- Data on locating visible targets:

..............................

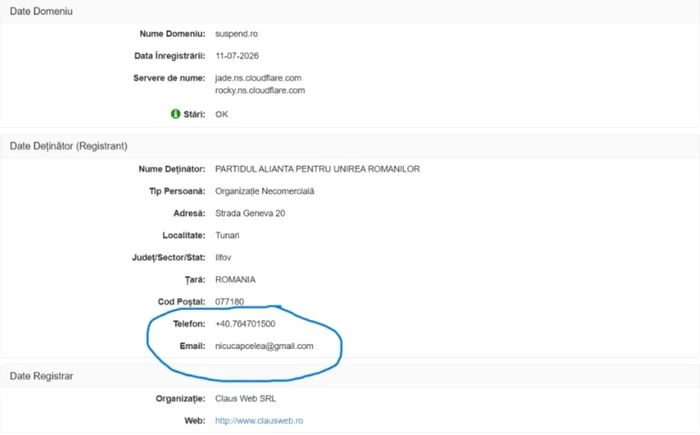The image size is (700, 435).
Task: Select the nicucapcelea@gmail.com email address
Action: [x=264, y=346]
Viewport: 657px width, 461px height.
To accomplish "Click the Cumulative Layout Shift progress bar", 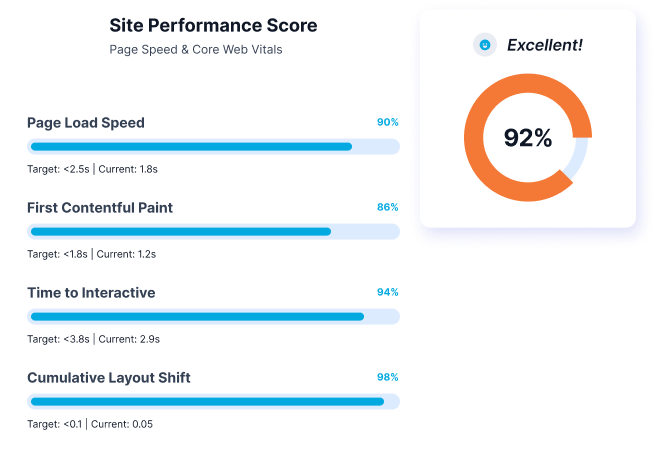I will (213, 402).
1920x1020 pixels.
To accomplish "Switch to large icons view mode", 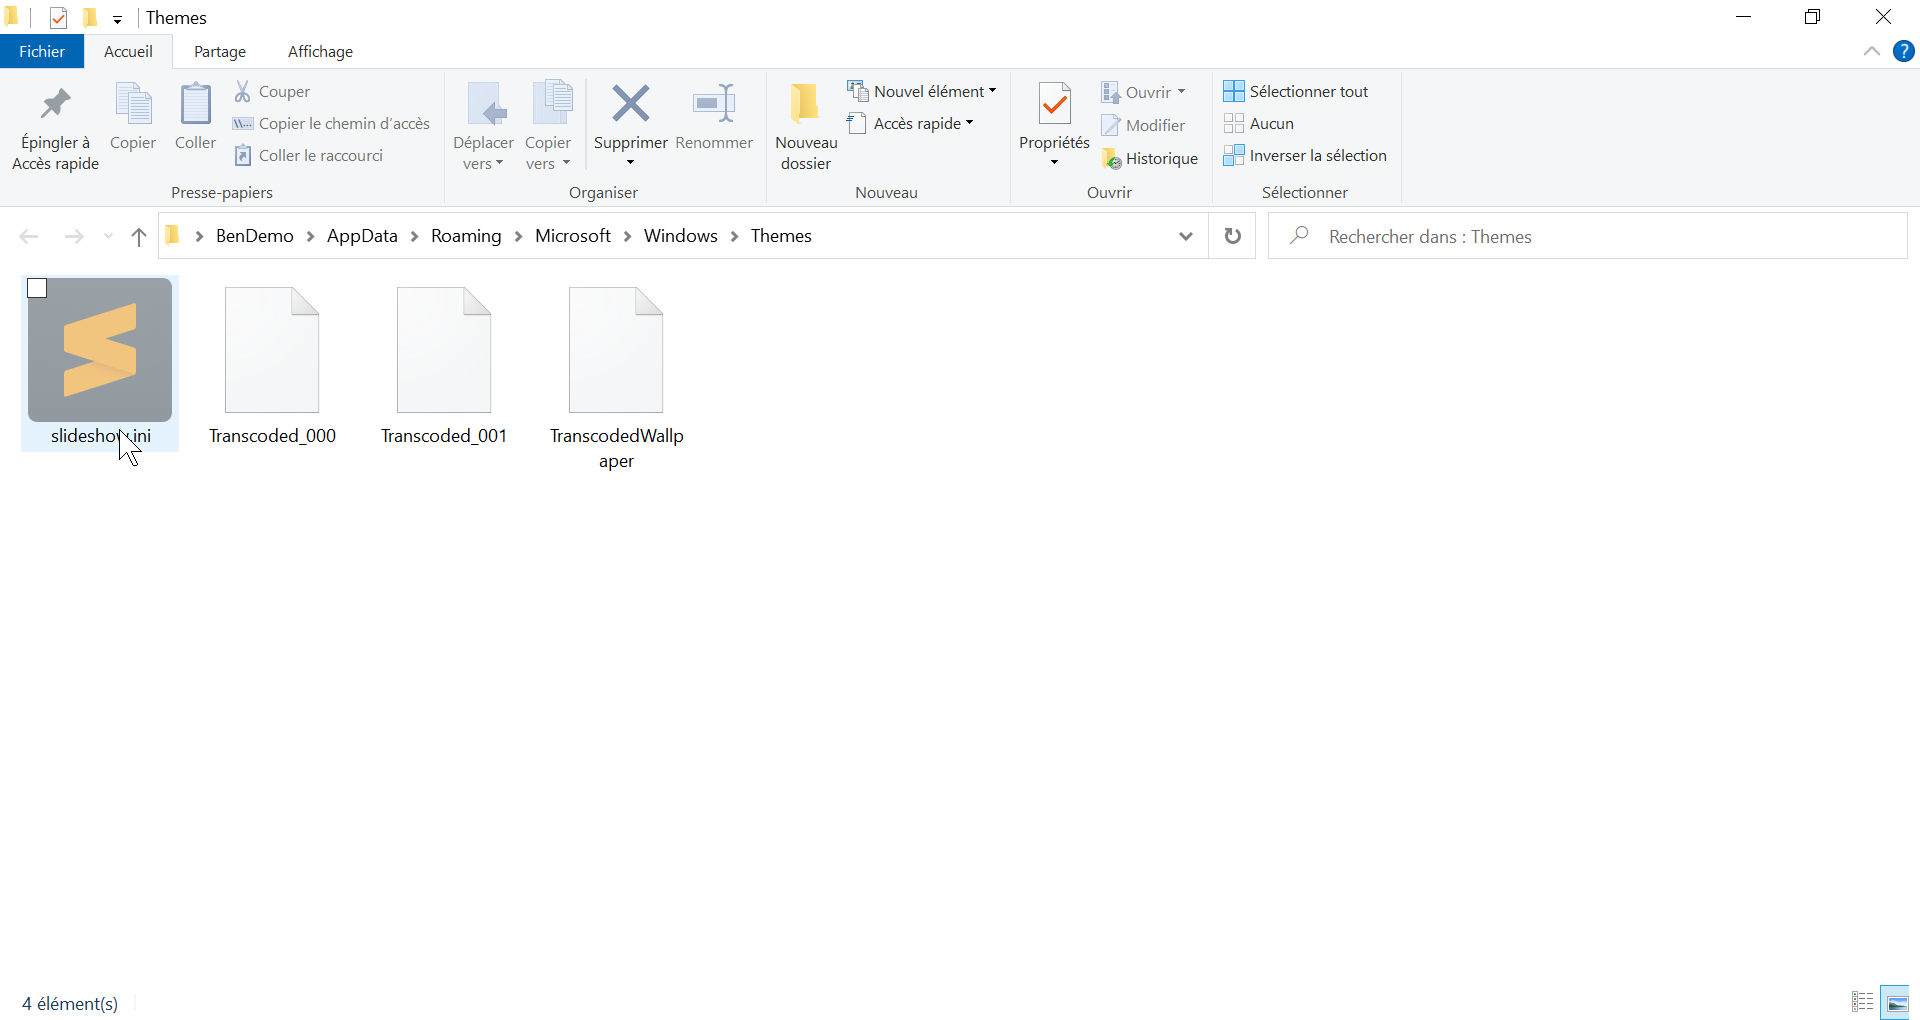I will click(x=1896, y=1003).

..............................

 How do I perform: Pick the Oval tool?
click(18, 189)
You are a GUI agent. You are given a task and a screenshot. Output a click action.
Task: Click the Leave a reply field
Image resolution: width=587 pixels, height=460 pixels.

..............................

- WHAT IS EXPECTED: Reproduce the records from the line containing "How do I perform: Pick the Oval tool?" through the line containing "Image resolution: width=587", keeping every line. Multiply each answer coordinate by 2.55 and round to the nearest whole number, with halves rounding up.

- EXERCISE RESULT:
 How do I perform: Pick the Oval tool?
click(46, 482)
You are a GUI agent. You are given a task and a screenshot. Output a click action.
Task: Click the Leave a reply field
Image resolution: width=587 pixels, height=460 pixels.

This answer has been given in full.